*** Opening of PASSAGE ***
Under her leadership, USAID’s general counsel office received the Bar Association of the District of Columbia’s Belfiore Quality of Life Award in 2015 and the American Bar Association’s Hodson Award for public service in 2016. Pascocello received a Distinguished Presidential Rank Award in 2015 and a Meritorious Presidential Rank Award in 2010.
“I helped build a top-flight and diverse legal team that advances USAID’s critical development and humanitarian assistance work,” Pascocello said. “I am incredibly proud to have served at USAID, and I cannot imagine a more rewarding and fulfilling career. I’ve been able to help forward USAID’s mission of advancing a free, peaceful, and prosperous world and work with the agency’s exceptionally dedicated professionals in Washington and at USAID missions.”
Recognizing the knowledge gap in terms of legal training and scholarship in the field of international development law, Pascocello, with USAID’s support, accepted a position in 2019 as visiting professor and distinguished development diplomat in residence at Georgetown University Law Center’s O’Neill Institute for National & Global Health Law. There she established the Law of International Development Initiative, a hub for scholars, practitioners, and policymakers to craft solutions to pressing international development issues and to mentor and train the next generations of development law leaders.
“As an alumna of Georgetown University Law Center, the center’s motto of ‘Law is but the means, justice is the end’ — the importance of service to others — has stayed with me throughout my legal career,” Pascocello said.
Pascocello began her career in private practice in 1990 as an associate at the New York City-based firm Curtis, Mallet-Prevost, Colt & Mosle LLP. Next she joined the D.C.-based firm Dechert, Price & Rhoads LLP as an associate in its Latin American corporate/securities practice group. Between 1995 and 2000, she worked at the U.S. Securities and Exchange Commission, where she served as senior counsel in the Office of International Affairs and then senior counsel in the Office of Investment Company Regulation, Division of Investment Management.
*** Close of PASSAGE ***
*** Opening of DATA EXCERPTS ***
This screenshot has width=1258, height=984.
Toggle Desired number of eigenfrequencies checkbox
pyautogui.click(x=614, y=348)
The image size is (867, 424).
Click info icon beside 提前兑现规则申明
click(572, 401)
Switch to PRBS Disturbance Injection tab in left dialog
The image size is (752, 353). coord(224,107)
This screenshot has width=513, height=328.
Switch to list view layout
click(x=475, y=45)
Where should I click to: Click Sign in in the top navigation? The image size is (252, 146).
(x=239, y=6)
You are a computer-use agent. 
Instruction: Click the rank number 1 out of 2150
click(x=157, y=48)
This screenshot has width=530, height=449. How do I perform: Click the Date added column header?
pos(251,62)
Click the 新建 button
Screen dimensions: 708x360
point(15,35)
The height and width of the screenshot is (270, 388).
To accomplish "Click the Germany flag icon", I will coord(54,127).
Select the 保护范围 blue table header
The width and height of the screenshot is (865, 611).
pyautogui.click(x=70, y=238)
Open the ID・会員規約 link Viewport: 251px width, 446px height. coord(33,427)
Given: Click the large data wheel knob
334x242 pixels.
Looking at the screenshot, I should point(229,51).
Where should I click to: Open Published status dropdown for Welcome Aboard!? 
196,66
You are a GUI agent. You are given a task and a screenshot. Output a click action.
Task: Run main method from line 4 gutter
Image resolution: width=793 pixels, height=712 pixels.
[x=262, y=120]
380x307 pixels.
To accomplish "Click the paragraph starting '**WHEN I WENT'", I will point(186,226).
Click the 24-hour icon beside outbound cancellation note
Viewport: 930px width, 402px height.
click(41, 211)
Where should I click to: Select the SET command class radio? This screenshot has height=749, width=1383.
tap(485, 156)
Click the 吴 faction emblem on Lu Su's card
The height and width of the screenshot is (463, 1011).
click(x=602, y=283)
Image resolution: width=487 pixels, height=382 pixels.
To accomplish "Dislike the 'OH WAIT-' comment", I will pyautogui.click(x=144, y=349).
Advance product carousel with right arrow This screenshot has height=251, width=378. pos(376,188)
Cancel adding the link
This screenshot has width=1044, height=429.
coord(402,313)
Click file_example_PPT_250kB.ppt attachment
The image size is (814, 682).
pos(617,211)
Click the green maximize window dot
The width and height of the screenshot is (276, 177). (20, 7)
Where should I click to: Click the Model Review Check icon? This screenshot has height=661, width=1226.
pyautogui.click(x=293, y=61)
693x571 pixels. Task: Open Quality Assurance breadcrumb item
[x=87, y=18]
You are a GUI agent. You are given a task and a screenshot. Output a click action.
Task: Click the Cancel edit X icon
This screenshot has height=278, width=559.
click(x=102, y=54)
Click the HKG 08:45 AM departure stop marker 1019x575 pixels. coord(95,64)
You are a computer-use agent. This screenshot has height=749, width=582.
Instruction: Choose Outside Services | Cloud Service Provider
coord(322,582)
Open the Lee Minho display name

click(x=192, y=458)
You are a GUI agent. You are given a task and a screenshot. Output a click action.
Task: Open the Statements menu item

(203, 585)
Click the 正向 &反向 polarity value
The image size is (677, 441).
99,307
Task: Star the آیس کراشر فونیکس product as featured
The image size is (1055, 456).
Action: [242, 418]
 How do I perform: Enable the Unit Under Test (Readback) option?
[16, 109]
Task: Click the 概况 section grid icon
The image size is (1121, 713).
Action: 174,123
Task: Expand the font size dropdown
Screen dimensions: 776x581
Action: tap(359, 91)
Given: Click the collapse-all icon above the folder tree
*** Close of DATA EXCERPTS ***
According to the passage on Pascocello's career, why did she accept the 2019 position at Georgetown University Law Center's O'Neill Institute for National & Global Health Law? Answer in one to three sentences.

She accepted it because she recognized a knowledge gap in legal training and scholarship in the field of international development law. In that role she established the Law of International Development Initiative to bring together scholars, practitioners, and policymakers and to mentor and train future development law leaders.